Its true…for many years I did not appreciate you. Because I didn’t know how much you did. I didn’t understand the sacrifices that you and Dad implemented just to raise my brother and I. I didn’t know how challenging and difficult raising children must be, let alone raising children on the mission field. Even now, as a 28-year-old, I was kind of surprised to read those words. Because I don’t remember you displaying ANY of that frustration and struggle. I remember you as being a constant, steady, and reliable Mom who accomplished much in life and easily raised two kids.

Now, I get it. I get how many sleepless nights you must have spent, how many tears you must have cried, how much frustration must have been pent up inside you. I get how many conversations you must have had with Dad about how to discipline, how to teach, how to raise, and how to guide us. I now understand how hard it was to pick what to make for dinner and how hard feeding children 365 days a year, every year is a job that no one praises you for. I now understand a new facet of worry that you must have also felt- worry about today, worry about tomorrow, worry about the future. Worry about faith and actions and reactions and mental health and physical health of your children.

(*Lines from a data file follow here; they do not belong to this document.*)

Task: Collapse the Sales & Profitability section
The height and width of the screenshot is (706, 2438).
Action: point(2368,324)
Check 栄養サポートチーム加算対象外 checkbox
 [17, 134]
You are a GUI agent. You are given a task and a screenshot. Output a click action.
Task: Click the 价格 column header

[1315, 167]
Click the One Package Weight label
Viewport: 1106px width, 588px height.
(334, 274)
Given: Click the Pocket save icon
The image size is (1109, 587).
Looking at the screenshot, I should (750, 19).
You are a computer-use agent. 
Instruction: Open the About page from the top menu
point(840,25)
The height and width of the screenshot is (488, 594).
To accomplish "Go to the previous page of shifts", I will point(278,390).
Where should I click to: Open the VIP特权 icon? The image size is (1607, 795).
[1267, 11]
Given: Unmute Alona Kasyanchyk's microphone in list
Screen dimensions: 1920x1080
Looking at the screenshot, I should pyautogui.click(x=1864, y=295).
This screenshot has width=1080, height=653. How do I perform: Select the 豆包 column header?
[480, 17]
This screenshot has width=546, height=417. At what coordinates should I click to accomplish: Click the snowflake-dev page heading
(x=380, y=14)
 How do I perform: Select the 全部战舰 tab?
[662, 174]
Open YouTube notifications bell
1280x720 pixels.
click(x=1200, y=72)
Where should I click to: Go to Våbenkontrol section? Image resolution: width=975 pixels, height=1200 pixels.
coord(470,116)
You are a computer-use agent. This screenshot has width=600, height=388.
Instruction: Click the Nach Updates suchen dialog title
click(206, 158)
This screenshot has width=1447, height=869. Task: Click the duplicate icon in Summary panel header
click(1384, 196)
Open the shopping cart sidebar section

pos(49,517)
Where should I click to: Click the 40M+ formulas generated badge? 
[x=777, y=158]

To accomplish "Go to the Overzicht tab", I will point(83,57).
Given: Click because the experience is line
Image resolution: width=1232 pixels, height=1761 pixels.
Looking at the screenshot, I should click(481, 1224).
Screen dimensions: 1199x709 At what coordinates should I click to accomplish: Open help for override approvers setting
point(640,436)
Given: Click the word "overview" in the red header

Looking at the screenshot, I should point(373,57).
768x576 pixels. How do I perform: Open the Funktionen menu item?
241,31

So, today is that someday that you wrote about in your journal 20 years ago. Mom, I get it and I appreciate it.

One comment

  1. John and Nancy DeValve says:

    Thank you so much, Suzanne! Even I laughed when I read what I wrote because I know you get it now. But the words were oh so real back when I wrote them when I felt like the invisible woman who everyone relied on and nobody appreciated. Which is probably how most mom’s of children of a certain age feel at least on occasion! You have grown up to be a beautiful woman and an incredible mom (who probably sometimes thinks she hopes her kids will grow up to appreciate her)! Thank you for your kind words. I feel like you have just risen up and called me blessed.